Solaris InfiniBand SW stack short summary

I’m been investigating InfiniBand(RDMA) things on Solaris 10/11.

My ultimate goal is to realize fast and reliable InfiniBand + ZFS storage on top of (Oracle) Solaris 11 or OpenIndiana.

Following is the memo of my survey of InfiniBand stack status on Solaris 10/11.

At this time, OpenIndiana and Nexenta is not based on Solaris 11 kernel/kernel modules(and will never), so many things will fallback to Solaris 10 case.

OFED

– OFED ported to Solaris 11 is based on OFED 1.5.3
– OFED ported to OpenIndiana seems based on OFED 1.3. OFED 1.5.3 grabbed from Oracle Solaris 11 doesn’t work on OpenIndiana 151a.

Kernel/kernel module components(10/11)

– IPoIB
– SDP
– SRP
– uDAPL?
– umad, uverbs, ucma

All these components are kernel component, so you don’t need to install open-fabrics package(OFED upper layer library ported to Solaris).

IPoIB performance on OpenIndiana 151a

Measured with netperf, on AMD AthlonII Neo + IB SDR

1 GbE : 110 MB/s
IB SDR : 620 MB/s

Theoretical peak of IB SDR is around 900 MB/s, so the number of IB SDR will increase if you have much more better CPU.

SRP performance on OpenIndiana 151a

Measured with hdparm against a file created onto /tmp filesystem(ramdisk), on AMD AthlonII Neo + IB SDR

IB SDR + SRP : 558.94 MB/s

IB SRP seems slower than IPoIB, even though measurement situation is not same.
Will need an investigation further.

Solaris as a InfiniBand-ready storage

On current OpenIndiana 151a, you can’t use OFED upper layer tools, e.g. ibstat, ib_read_bw.
Also, you can’t do a RDMA programming using RDMA-CM with same programming API in Linux.
But you can use IPoIB and SRP.
SDP also might work, but I haven’t confirmed it yet.

Thus, to use OpenIndiana as a InfiniBand + ZFS storage, current solution goes to deploing a storage system with IPoIB or SRP.

You might not able to use IPoIB-CM to get a better network performance.

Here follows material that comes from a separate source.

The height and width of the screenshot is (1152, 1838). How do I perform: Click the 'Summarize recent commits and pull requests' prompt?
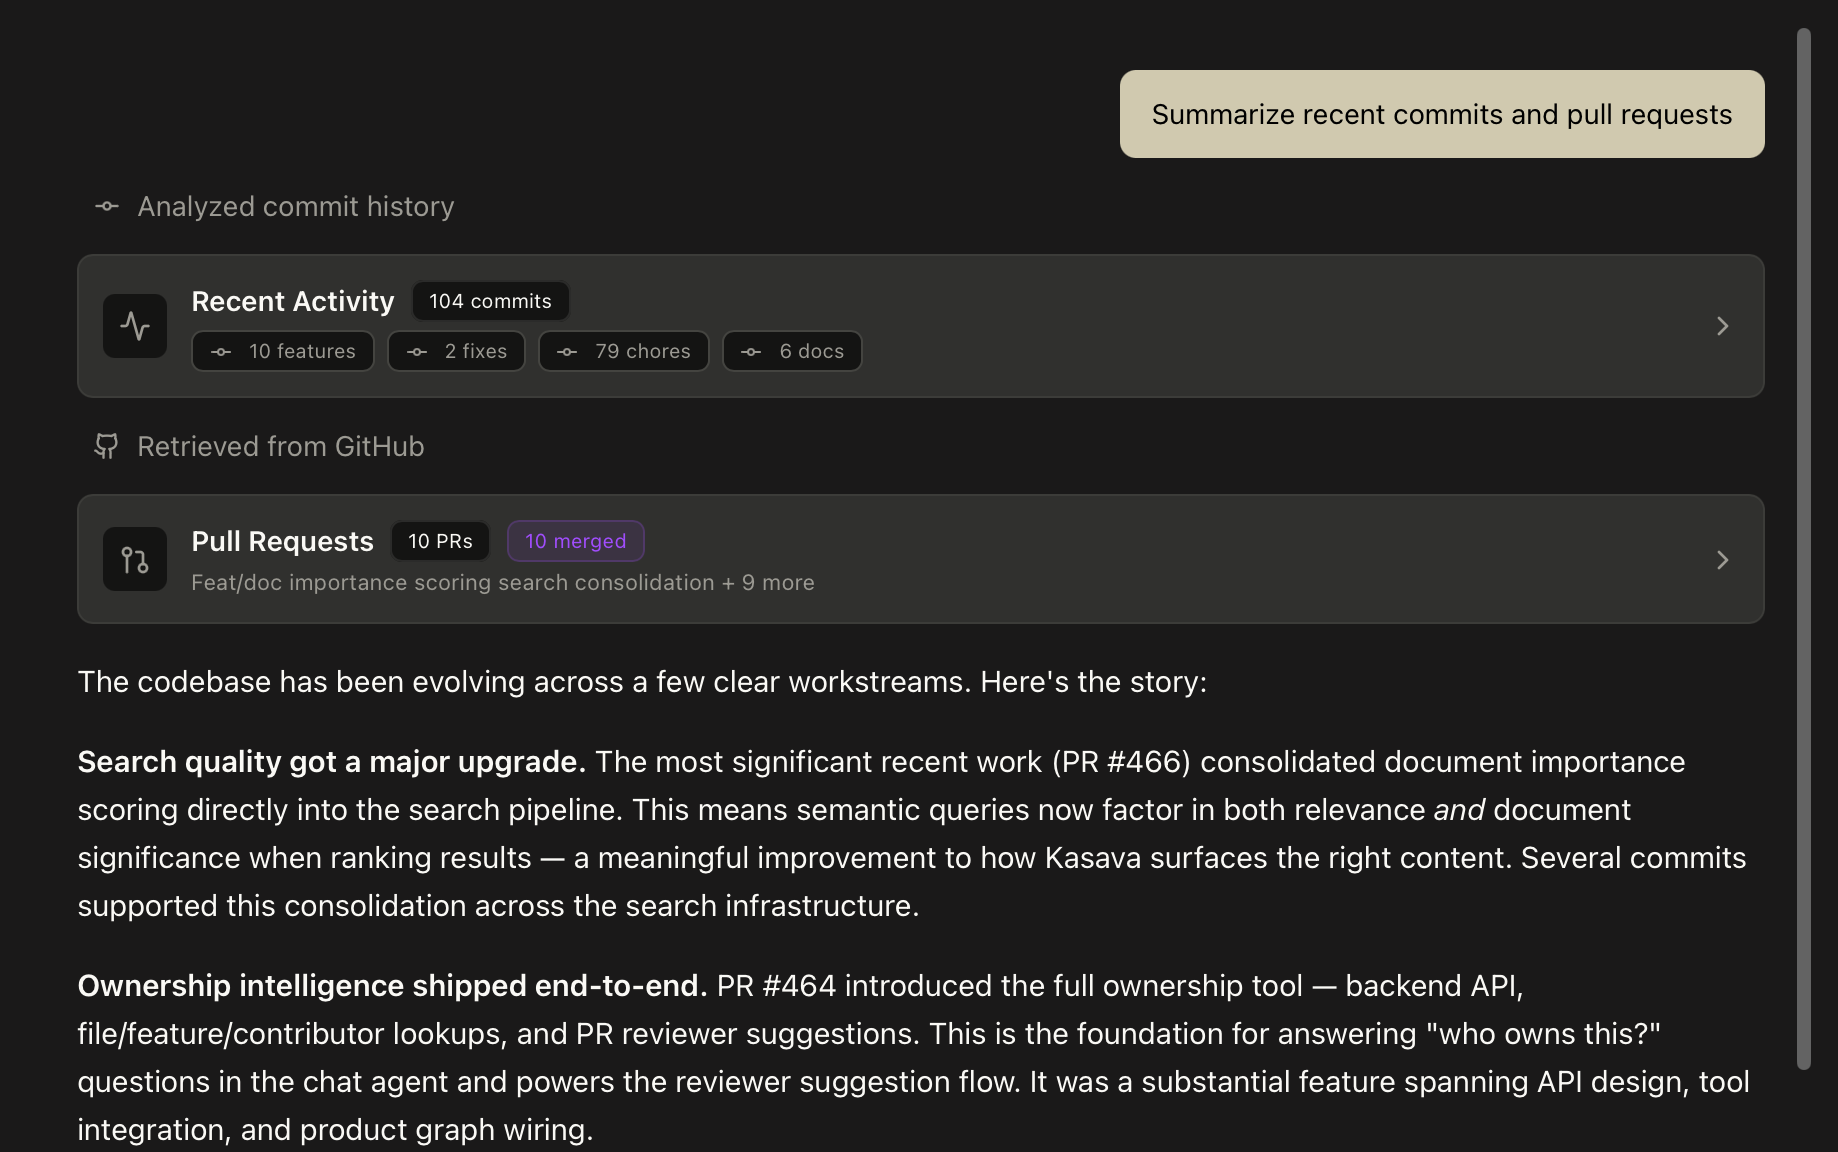1441,113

33 thoughts on “Solaris InfiniBand SW stack short summary

  1. Hi,
    your results are good, I can not get more then 400-450MB/s throughput using openIndiana 151a + Linux srp initiator (ofed 1.5.3).
    Local writes to zfs pool are 2.5-2.8GB/s, each host (both target and initiator) has Mellanox 4x DDR 20Gbps adapters, now connected back-to-back (tried using TopSpin 7000D DDR switch with same results). Tried both datagram and connected modes, results are the same. Looks like ib hardware is not working at full speed. Can you imagine what can be a problem ?

    Thanks in advance!

    1. Yes, on DDR, you should get at least 1.4 GB/s or more. > 400-450MB/s

      But unfortunately I have no idea why so SRP is slow…

      What is the number if you use ramdisk? Do you mean “2.5-2.8GB/s of local write” is by creating ZFS volume on top of ramdisk?

      Do you have enough memory?

      Also, I’ve heard that SRP initiator in OFED 1.5.3.x are not stable. If you update OFED 1.5.4 you might get better SRP performance.
      (Just FYI, I have experienced some SRP initiator stability problem. Sending 1 GB over data frequently causes disconnection of SRP. I’m using OFED 1.5.3.2 for Linux client).

      1. No, 2.6-2.8 is on 12 drive raidz2 + ssd (zil/l2arc).
        The results on using a ramdisk are the same (400-450), so that’s why I’m thinking of some kind of not fully working srp.
        Memory in my storage node is 16Gb ECC DDR3.

        Will try to ompile 1.5.4 openfabrics ofed.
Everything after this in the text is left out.